_Request_: Retype every line of the listing below, leaving each character unchanged.

_Excerpted data_:

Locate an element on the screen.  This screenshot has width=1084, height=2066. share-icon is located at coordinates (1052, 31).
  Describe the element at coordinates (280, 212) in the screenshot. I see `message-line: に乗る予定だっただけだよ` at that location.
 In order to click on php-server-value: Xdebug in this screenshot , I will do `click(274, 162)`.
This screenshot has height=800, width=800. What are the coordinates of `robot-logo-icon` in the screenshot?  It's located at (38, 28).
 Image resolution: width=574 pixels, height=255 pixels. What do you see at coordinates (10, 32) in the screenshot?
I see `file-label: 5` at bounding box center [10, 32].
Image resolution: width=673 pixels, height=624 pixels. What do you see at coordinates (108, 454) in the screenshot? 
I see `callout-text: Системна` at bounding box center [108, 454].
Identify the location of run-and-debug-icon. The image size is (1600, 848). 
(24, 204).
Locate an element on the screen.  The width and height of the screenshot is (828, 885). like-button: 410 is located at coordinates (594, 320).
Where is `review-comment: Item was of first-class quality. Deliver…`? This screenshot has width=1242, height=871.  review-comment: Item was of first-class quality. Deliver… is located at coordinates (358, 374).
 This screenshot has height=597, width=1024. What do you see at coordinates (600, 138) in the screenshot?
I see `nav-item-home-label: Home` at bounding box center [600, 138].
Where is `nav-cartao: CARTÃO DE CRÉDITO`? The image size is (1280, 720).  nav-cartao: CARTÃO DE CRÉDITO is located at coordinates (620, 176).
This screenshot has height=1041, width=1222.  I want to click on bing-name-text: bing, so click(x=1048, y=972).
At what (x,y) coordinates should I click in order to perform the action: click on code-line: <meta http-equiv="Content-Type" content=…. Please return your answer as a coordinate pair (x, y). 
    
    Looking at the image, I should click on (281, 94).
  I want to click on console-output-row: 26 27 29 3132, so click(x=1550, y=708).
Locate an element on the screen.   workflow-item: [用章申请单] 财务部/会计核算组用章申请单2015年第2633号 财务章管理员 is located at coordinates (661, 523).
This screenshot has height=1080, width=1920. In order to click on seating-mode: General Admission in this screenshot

_Output_:
Locate an element on the screen.  This screenshot has width=1084, height=2066. share-icon is located at coordinates (1052, 31).
  Describe the element at coordinates (280, 212) in the screenshot. I see `message-line: に乗る予定だっただけだよ` at that location.
 In order to click on php-server-value: Xdebug in this screenshot , I will do `click(274, 162)`.
This screenshot has height=800, width=800. What are the coordinates of `robot-logo-icon` in the screenshot?  It's located at (38, 28).
 Image resolution: width=574 pixels, height=255 pixels. What do you see at coordinates (10, 32) in the screenshot?
I see `file-label: 5` at bounding box center [10, 32].
Image resolution: width=673 pixels, height=624 pixels. What do you see at coordinates (108, 454) in the screenshot? 
I see `callout-text: Системна` at bounding box center [108, 454].
Identify the location of run-and-debug-icon. The image size is (1600, 848). 
(24, 204).
Locate an element on the screen.  The width and height of the screenshot is (828, 885). like-button: 410 is located at coordinates (594, 320).
Where is `review-comment: Item was of first-class quality. Deliver…`? This screenshot has width=1242, height=871.  review-comment: Item was of first-class quality. Deliver… is located at coordinates (358, 374).
 This screenshot has height=597, width=1024. What do you see at coordinates (600, 138) in the screenshot?
I see `nav-item-home-label: Home` at bounding box center [600, 138].
Where is `nav-cartao: CARTÃO DE CRÉDITO`? The image size is (1280, 720).  nav-cartao: CARTÃO DE CRÉDITO is located at coordinates (620, 176).
This screenshot has height=1041, width=1222.  I want to click on bing-name-text: bing, so click(x=1048, y=972).
At what (x,y) coordinates should I click in order to perform the action: click on code-line: <meta http-equiv="Content-Type" content=…. Please return your answer as a coordinate pair (x, y). 
    
    Looking at the image, I should click on (281, 94).
  I want to click on console-output-row: 26 27 29 3132, so click(x=1550, y=708).
Locate an element on the screen.   workflow-item: [用章申请单] 财务部/会计核算组用章申请单2015年第2633号 财务章管理员 is located at coordinates (661, 523).
This screenshot has height=1080, width=1920. In order to click on seating-mode: General Admission in this screenshot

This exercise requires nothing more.